I’m writing a game for iOS. It has a game map, and I’m using OpenGL to draw it, because the other options were too slow. I have units on the map, represented by alphabetic letters, a la Dwarf Fortress. However, rendering text in OpenGL bites.
I’m presently using a performance-tweaked mutant of Texture2D, which was good enough to prototype, but that has all kinds of problems, and is not producing pretty results for me.
It seems that the tried-and-true way to do this is to generate a “catalog” image file with all the letters rendered in a font, and then map these on a texture when you want to render them (cf. here). However, I’m zooming in and out a lot on my map. That plus Retina Display plus iPad will require multiple resolutions. Ugly.
Thinking there must be a better way, I checked out FTGLES, which can dynamically render TTF/OTF fonts on iOS/OpenGLES. It’s not plug and play. I’ve wrestled for a couple of days to get it even close to working, but I think I’ve got the golden path now. So… am I crazy? Am I creating way more work than I should for myself?
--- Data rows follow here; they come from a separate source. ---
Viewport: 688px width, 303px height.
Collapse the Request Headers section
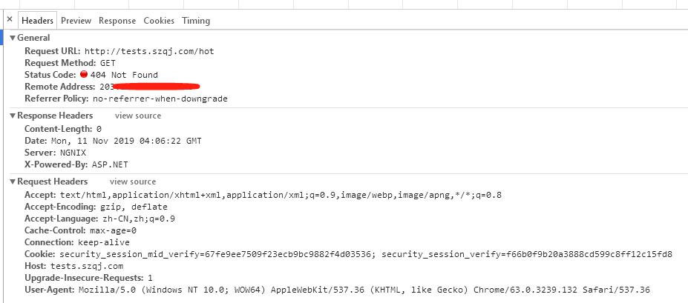tap(13, 182)
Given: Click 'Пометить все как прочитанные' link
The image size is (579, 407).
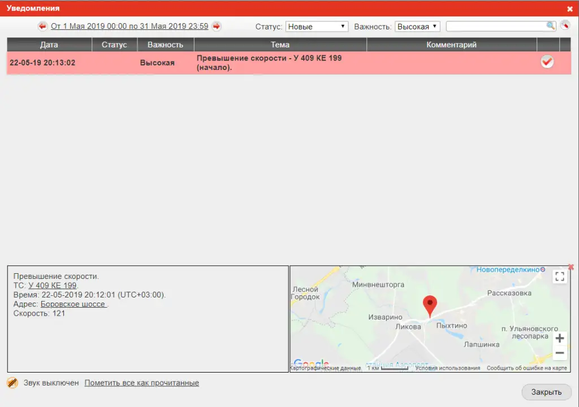Looking at the screenshot, I should tap(141, 383).
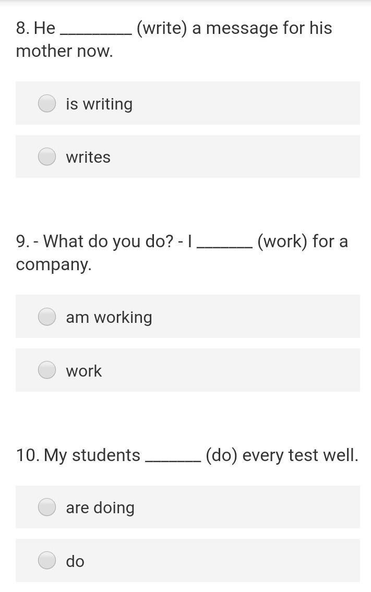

Yes, this was crazy, and creating more work for myself. For my specific case, Texture2D held almost all the secrets I needed within. I decided to take ownership of the Texture2D, learn it, and make it my own. By rendering in a bigger font (50 points) and then scaling down, I get really good results in OpenGL:
Note that I was already optimizing by creating one Texture2D object per letter and then looking these up when I needed them. I can further optimize by collecting all my texture draws and making one OpenGL draw call per color.